This document presents the close relationship between the p-values of the Wilcoxon signed-rank test and t-test with signed ranks as dependent variable. It is an appendix to the post “Common statistical tests as linear models”. Since Wilcoxon matched pairs is just the signed-rank on difference scores, the points below apply to that as well.

TL;DR: I argue below that for N > 14, 5the t-test is a reasonable approximation. For N > 50, it is almost exact.

1 Simple example

First, let’s find a way tocreate some clearly non-normal data. How about this ex-gaussian + uniform values in the negative end:

weird_data = c(rnorm(10000), exp(rnorm(10000)), runif(10000, min=-3, max=-2))
hist(weird_data, breaks=200, xlim=c(-4, 10))

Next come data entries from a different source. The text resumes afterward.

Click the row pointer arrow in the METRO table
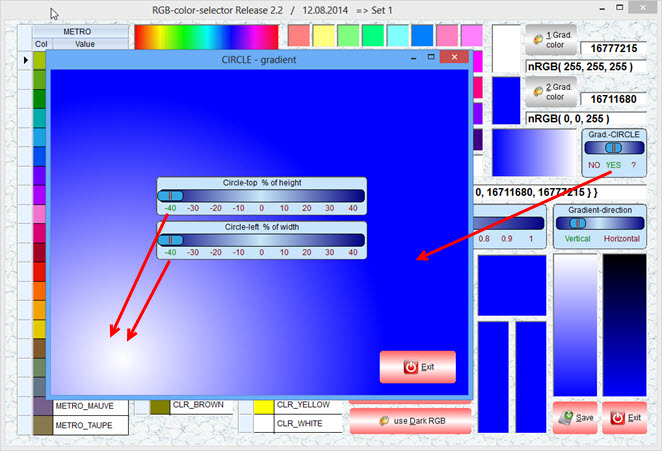This screenshot has height=451, width=662. click(26, 60)
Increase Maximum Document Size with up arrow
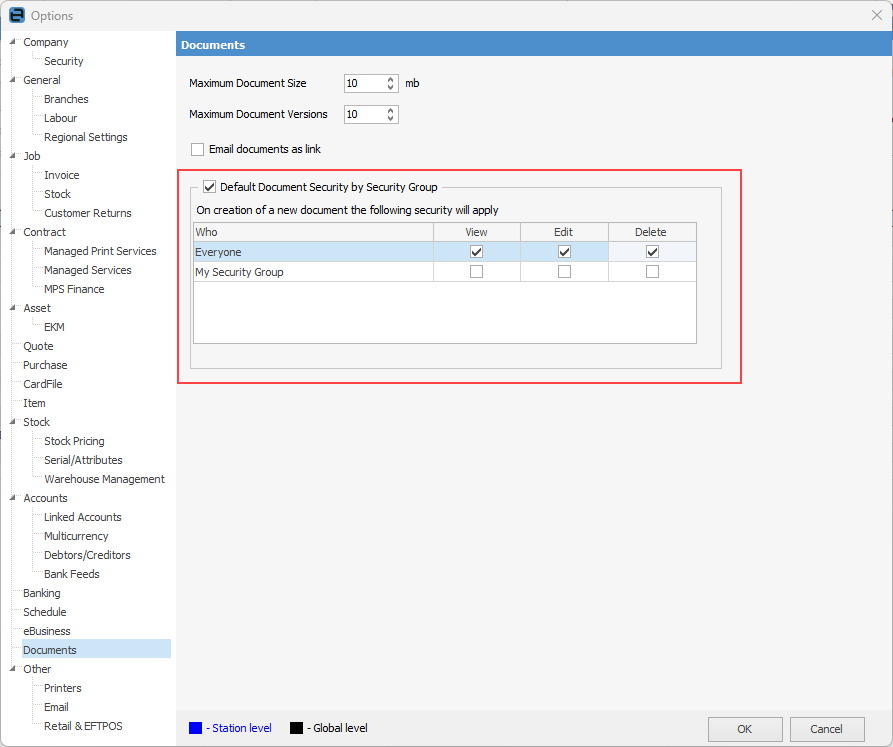This screenshot has width=893, height=747. [x=390, y=79]
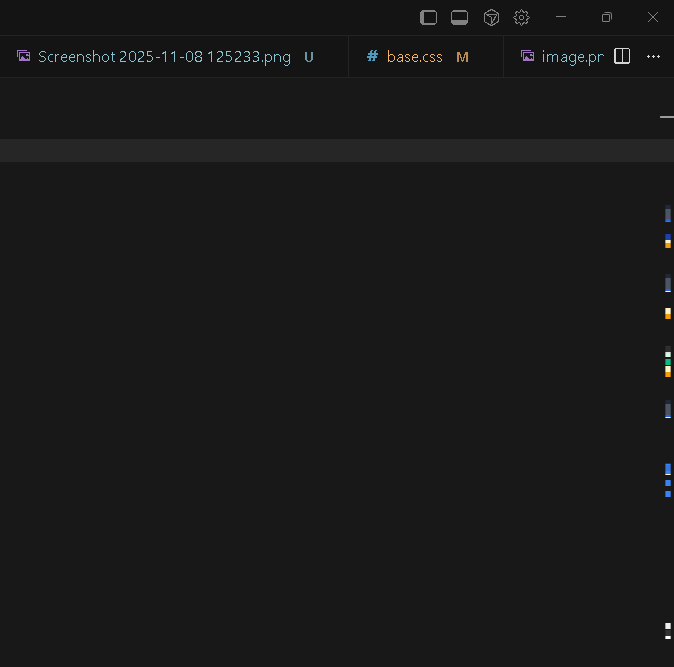Select the base.css tab
Image resolution: width=674 pixels, height=667 pixels.
[414, 57]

Now, comparing p-values is simple:

x = sample(weird_data, 50)  # Pick out a few values to get reasonable p-values
signed_ranks = sign(x) * rank(abs(x))
p_wilcox = wilcox.test(x)$p.value
p_ttest = t.test(signed_ranks)$p.value
rbind(p_wilcox, p_ttest)  # Print in rows
##               [,1]
## p_wilcox 0.1704480
## p_ttest  0.1713284

OK, so they are close in this example. But was this just luck and a special case of N=50?

2 Simulation

Let’s do what we did above, but running a few thousand simulations for different N and means (mu):

library(tidyverse)
signed_rank = function(x) sign(x) * rank(abs(x))

# Parameters
Ns = c(seq(from=6, to=20, by=2), 30, 50, 80)
mus = c(0, 1, 2)  # Means
PERMUTATIONS = 1:200

# Run it
D = expand.grid(set=PERMUTATIONS, mu=mus, N=Ns) %>%
  mutate(
    # Generate data
    data = map2(mu, N, function(mu, N) mu + sample(weird_data, N)),
    
    # Run tests
    wilcox_raw = map(data, ~ wilcox.test(.x)),
    ttest_raw = map(data, ~ t.test(signed_rank(.x))),
    
    # Tidy it up
    wilcox = map(wilcox_raw, broom::tidy),
    ttest = map(ttest_raw, broom::tidy)
  ) %>%
  
  # Get as columns instead of lists; then remove "old" columns
  unnest(wilcox, ttest, .sep='_') %>%
  select(-data, -wilcox_raw, -ttest_raw)

head(D)

Let’s take a look at how the p-values from the “ranked t-test” compare to Wilcoxon p-values:

D$N = factor(D$N)  # Make N a factor for prettier plotting

library(ggplot2)
library(patchwork)

# A straight-up comparison of the p-values
p_relative = ggplot(D, aes(x=wilcox_p.value, y=ttest_p.value, color=N)) + 
  geom_line() + 
  geom_vline(xintercept=0.05, lty=2) +
  geom_hline(yintercept=0.05, lty=2) +
  
  labs(title='Absolute relation', x = 'Wilcoxon p-value', y = 'T-test p-value') + 
  #coord_cartesian(xlim=c(0, 0.10), ylim=c(0, 0.11)) + 
  theme_gray(13) + 
  guides(color=FALSE)

# Looking at the difference (error) between p-values
p_error_all = ggplot(D, aes(x=wilcox_p.value, y=ttest_p.value-wilcox_p.value, color=N)) + 
  geom_line() + 
  geom_vline(xintercept=0.05, lty=2) +
  
  labs(title='Error', x = 'Wilcoxon p-value', y = 'T-test p-value deviation') + 
  theme_gray(13) + 
  guides(color=FALSE)

# Same, but zoomed in around p=0.05
p_error_zoom = ggplot(D, aes(x=wilcox_p.value, y=ttest_p.value-wilcox_p.value, color=N)) + 
  geom_line() + 
  geom_vline(xintercept=0.05, lty=2) +
  
  labs(title='Zoomed error', x = 'Wilcoxon p-value', y = 'T-test p-value deviation') + 
  coord_cartesian(xlim=c(0, 0.10), ylim=c(-0.020, 0.000)) + 
  theme_gray(13)

# Show it. Patchwork is your friend!
p_relative + p_error_all + p_error_zoom

3 Conclusion

The “signed rank t-test”" underestimates p (it is too liberal), but I would say that this deviance is acceptable for N > 14, i.e. where the error is at most 0.5% in the “critical” region around p=5%. N Needs to exceed 30 before p becomes virtually identical to Wilcoxon (difference less than 0.2%).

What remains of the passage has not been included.